→ THE TASK: Every line from the one containing "You are a computer-use" to the end of the records below should be returned exactly; pictures are to be dropped.

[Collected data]
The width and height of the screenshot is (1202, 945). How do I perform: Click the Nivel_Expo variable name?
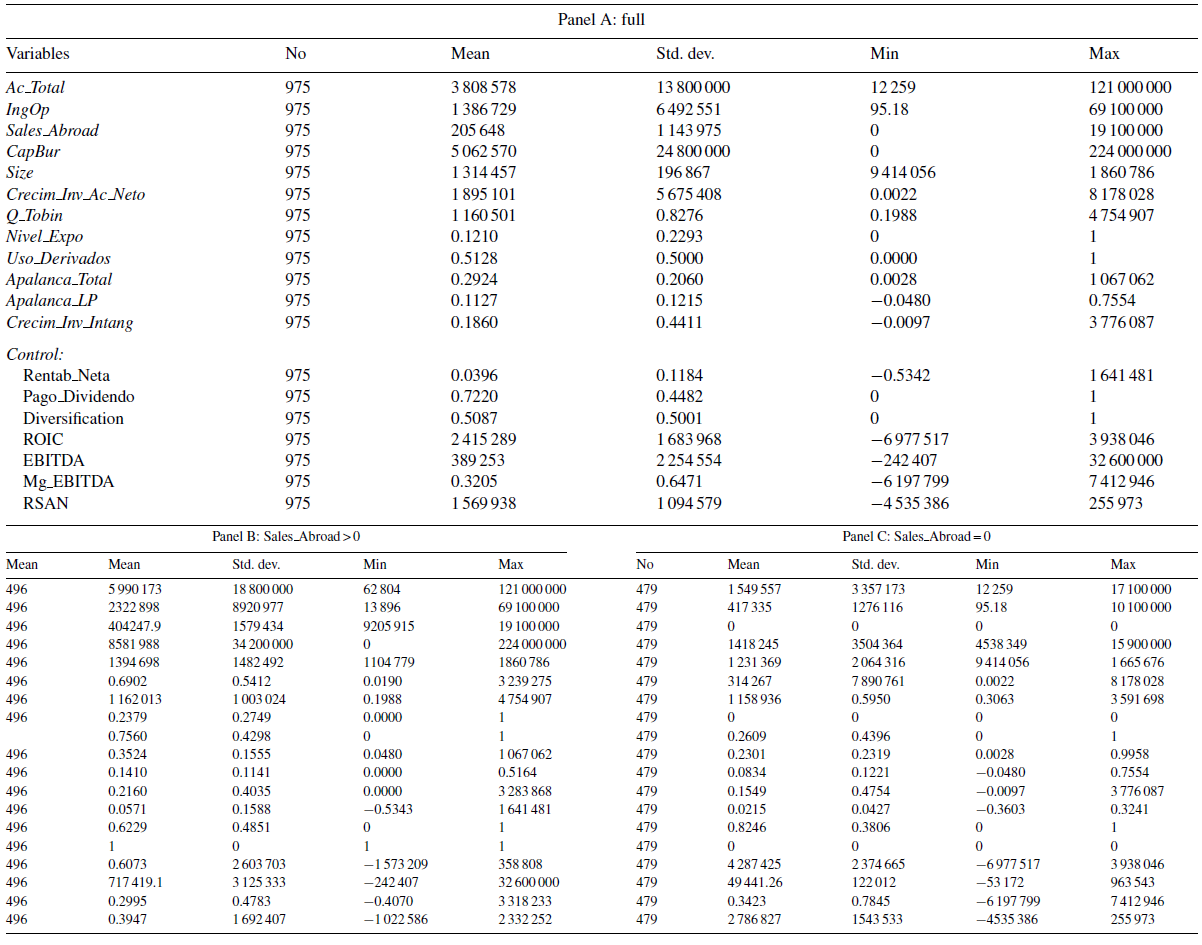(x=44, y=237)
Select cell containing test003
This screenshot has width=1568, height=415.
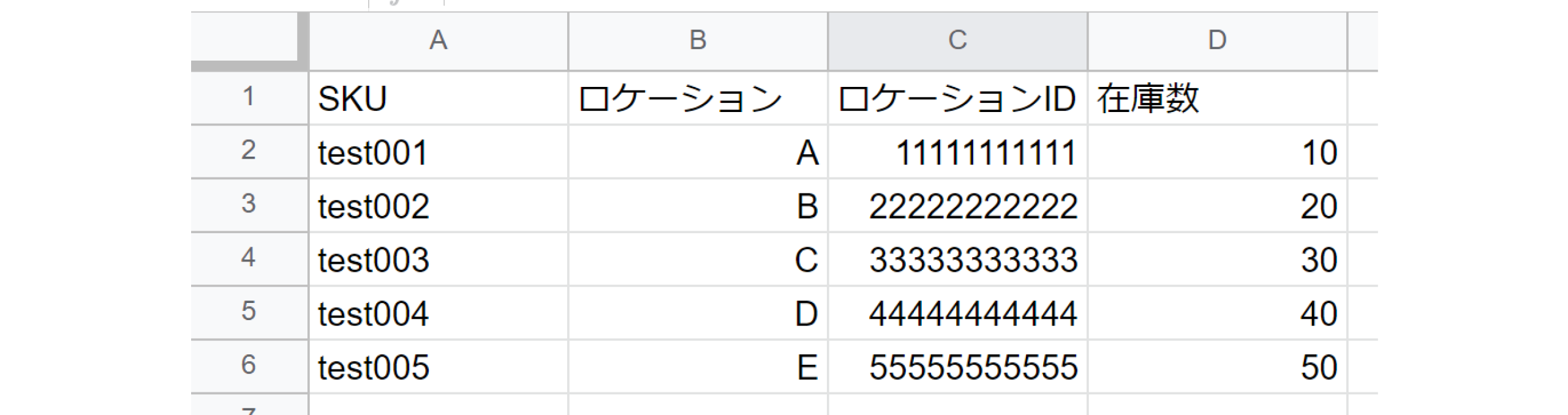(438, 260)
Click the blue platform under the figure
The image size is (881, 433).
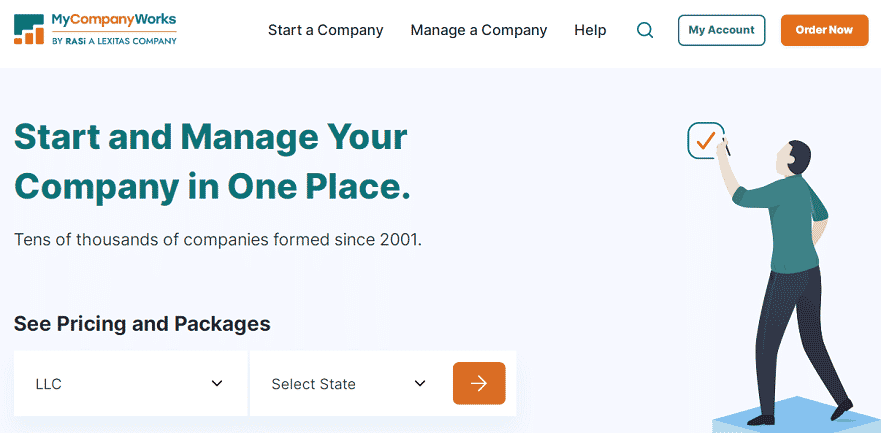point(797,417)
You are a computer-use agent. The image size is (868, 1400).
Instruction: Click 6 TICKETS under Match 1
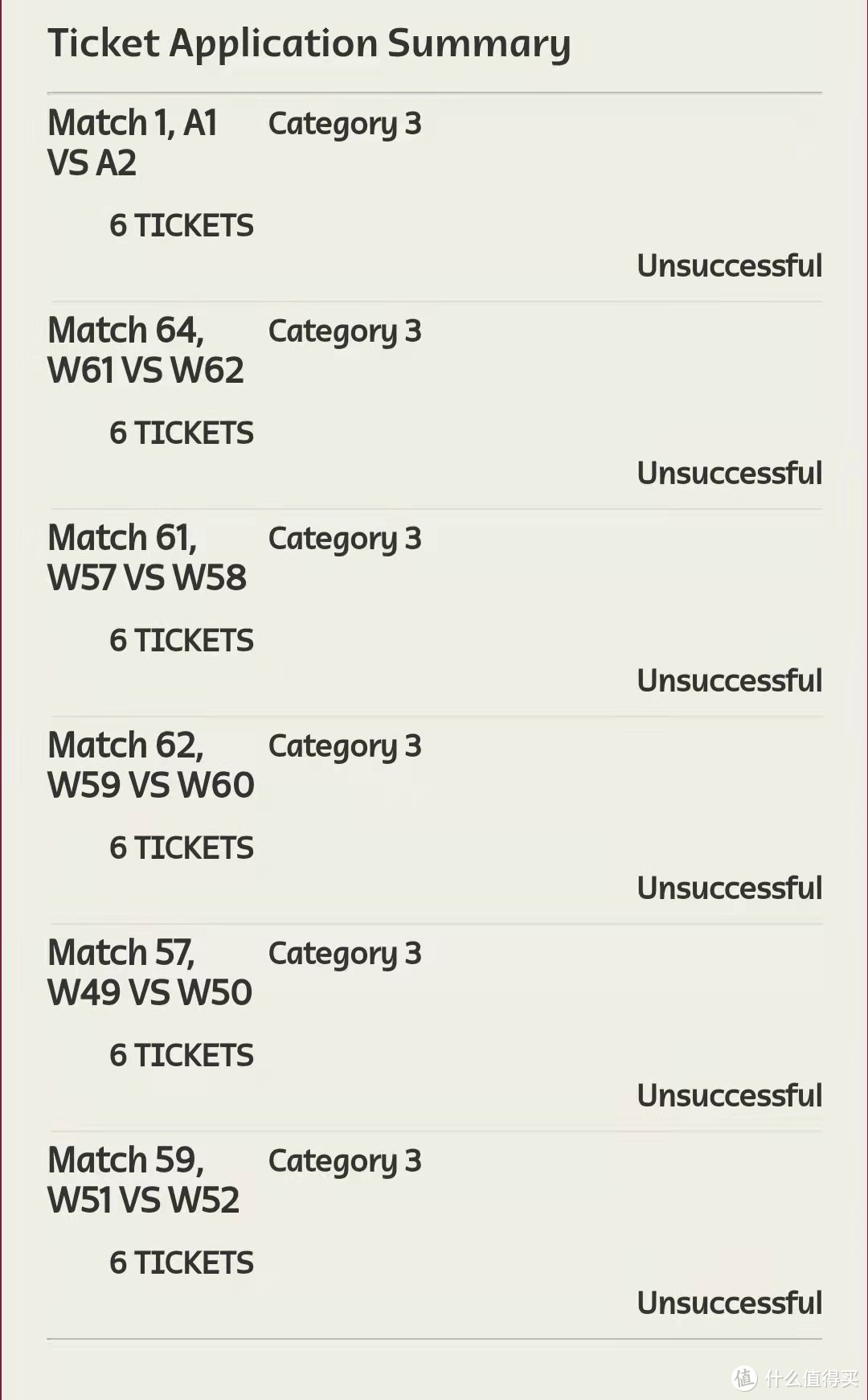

→ RESULT OF THE EXERCISE:
You are a computer-use agent. The image size is (868, 1400).
Instruction: Click 6 TICKETS under Match 1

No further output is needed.